> **MATERIAL FOR THIS EXERCISE**
----
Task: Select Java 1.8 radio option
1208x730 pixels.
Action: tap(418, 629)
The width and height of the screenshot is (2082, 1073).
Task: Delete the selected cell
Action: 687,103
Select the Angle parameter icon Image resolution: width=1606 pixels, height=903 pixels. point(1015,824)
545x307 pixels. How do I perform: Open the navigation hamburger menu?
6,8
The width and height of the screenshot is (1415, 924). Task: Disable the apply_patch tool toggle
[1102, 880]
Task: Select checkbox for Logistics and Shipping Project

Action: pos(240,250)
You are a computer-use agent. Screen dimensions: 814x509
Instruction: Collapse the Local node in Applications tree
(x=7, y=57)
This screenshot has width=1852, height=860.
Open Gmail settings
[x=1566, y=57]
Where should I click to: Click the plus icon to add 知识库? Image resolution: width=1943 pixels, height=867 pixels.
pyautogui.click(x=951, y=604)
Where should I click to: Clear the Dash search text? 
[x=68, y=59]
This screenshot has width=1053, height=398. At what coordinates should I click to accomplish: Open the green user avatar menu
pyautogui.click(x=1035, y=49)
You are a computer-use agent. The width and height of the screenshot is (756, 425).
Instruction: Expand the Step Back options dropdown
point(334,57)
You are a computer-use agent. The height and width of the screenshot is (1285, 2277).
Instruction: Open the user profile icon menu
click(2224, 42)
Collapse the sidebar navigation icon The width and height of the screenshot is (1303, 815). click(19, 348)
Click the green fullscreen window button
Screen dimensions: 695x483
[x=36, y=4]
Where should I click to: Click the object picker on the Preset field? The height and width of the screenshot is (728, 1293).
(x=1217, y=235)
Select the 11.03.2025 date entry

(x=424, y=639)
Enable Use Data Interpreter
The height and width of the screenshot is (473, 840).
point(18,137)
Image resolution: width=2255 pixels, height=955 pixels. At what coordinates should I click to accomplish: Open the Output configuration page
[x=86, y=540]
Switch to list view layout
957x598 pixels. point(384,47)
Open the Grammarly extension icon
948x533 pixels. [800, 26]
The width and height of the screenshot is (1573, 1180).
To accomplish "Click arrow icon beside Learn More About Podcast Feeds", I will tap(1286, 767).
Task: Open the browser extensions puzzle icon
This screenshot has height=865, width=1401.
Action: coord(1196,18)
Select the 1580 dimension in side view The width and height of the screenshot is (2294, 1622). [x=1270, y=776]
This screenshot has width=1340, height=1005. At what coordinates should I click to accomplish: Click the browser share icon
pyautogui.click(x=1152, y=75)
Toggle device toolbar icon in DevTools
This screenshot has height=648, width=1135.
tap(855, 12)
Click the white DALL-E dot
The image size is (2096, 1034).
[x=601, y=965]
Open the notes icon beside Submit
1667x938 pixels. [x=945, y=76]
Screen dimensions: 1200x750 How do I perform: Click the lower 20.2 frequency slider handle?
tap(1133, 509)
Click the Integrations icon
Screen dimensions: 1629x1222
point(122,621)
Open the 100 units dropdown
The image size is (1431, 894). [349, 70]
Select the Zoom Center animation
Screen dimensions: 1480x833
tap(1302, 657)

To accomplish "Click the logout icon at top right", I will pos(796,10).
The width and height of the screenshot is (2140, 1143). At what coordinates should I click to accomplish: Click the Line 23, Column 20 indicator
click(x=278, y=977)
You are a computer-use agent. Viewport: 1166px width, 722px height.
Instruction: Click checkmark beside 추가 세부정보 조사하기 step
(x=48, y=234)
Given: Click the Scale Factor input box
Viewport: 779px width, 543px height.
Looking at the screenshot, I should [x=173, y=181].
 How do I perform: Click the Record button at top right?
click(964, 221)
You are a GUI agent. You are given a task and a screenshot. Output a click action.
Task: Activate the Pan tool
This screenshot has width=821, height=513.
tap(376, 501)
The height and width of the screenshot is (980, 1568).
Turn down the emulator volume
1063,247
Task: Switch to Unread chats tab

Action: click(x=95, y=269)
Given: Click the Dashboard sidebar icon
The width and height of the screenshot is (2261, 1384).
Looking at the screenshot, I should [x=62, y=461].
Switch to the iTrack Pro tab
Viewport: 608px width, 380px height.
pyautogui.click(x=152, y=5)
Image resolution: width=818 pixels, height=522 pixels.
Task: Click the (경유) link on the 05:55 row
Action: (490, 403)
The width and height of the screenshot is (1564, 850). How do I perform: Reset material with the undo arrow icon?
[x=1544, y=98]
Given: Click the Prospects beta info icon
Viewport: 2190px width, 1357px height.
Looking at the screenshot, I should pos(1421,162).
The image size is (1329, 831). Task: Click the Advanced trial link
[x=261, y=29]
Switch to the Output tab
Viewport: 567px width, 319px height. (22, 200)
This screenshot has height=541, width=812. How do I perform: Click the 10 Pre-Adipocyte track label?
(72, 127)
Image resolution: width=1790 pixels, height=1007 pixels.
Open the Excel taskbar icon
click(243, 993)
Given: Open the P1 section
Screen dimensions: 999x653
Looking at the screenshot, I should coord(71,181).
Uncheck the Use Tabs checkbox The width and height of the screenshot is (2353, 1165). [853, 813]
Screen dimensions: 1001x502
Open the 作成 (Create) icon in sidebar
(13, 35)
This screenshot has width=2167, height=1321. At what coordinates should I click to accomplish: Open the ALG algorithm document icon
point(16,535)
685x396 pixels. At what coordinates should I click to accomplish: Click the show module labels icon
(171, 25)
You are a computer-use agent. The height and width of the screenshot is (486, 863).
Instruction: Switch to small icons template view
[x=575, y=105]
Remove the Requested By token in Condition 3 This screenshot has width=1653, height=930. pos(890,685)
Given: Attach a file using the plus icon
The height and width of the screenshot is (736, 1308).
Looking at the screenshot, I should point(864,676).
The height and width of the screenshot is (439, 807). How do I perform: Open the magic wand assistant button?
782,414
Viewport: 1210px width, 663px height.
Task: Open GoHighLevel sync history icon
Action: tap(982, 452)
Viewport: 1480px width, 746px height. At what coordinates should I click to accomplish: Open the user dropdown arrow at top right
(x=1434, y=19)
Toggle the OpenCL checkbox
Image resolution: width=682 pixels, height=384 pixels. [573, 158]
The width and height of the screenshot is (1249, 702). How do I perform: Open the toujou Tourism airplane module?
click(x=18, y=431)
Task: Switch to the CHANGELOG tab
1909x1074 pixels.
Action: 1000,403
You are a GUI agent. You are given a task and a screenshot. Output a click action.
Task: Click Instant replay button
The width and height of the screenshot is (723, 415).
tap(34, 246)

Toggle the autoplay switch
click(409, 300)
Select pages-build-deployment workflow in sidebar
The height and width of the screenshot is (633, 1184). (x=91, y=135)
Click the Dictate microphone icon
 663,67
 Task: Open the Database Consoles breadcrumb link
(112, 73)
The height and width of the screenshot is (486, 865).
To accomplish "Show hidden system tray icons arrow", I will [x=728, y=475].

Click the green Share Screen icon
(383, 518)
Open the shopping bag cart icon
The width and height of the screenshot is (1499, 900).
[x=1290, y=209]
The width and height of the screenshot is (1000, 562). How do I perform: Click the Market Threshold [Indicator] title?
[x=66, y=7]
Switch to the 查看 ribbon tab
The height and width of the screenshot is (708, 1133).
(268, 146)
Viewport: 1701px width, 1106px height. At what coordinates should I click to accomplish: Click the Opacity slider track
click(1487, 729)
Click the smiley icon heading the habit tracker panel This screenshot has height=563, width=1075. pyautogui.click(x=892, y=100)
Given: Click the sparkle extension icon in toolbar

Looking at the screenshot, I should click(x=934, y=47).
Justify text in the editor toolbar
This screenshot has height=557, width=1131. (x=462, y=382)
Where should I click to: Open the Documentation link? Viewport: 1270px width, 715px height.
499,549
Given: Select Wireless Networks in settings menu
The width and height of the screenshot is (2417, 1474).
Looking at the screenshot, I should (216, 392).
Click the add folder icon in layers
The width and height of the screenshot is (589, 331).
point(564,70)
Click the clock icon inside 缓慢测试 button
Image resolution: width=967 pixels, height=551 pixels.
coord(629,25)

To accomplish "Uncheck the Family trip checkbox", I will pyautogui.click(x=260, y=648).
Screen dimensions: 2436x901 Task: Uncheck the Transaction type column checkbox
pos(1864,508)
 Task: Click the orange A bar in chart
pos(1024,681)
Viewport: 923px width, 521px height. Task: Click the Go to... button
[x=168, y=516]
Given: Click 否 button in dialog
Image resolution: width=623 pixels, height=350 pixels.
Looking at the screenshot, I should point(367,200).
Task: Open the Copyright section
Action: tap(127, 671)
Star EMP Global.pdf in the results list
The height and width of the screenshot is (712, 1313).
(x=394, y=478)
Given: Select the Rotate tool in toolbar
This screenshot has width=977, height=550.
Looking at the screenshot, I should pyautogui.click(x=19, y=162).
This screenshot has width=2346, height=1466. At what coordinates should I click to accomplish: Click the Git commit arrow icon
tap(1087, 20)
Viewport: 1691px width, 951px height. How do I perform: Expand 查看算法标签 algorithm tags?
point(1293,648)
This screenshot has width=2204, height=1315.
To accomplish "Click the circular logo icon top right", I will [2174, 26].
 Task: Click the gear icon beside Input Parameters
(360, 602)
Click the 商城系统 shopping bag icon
----
Pull out every line above that holds the word "will".

To accomplish "Click arrow icon beside Learn More About Podcast Feeds", I will tap(1286, 767).
To accomplish "Click the logout icon at top right", I will pos(796,10).
To accomplish "Show hidden system tray icons arrow", I will [x=728, y=475].
To accomplish "Uncheck the Family trip checkbox", I will pyautogui.click(x=260, y=648).
To accomplish "Click the circular logo icon top right", I will [2174, 26].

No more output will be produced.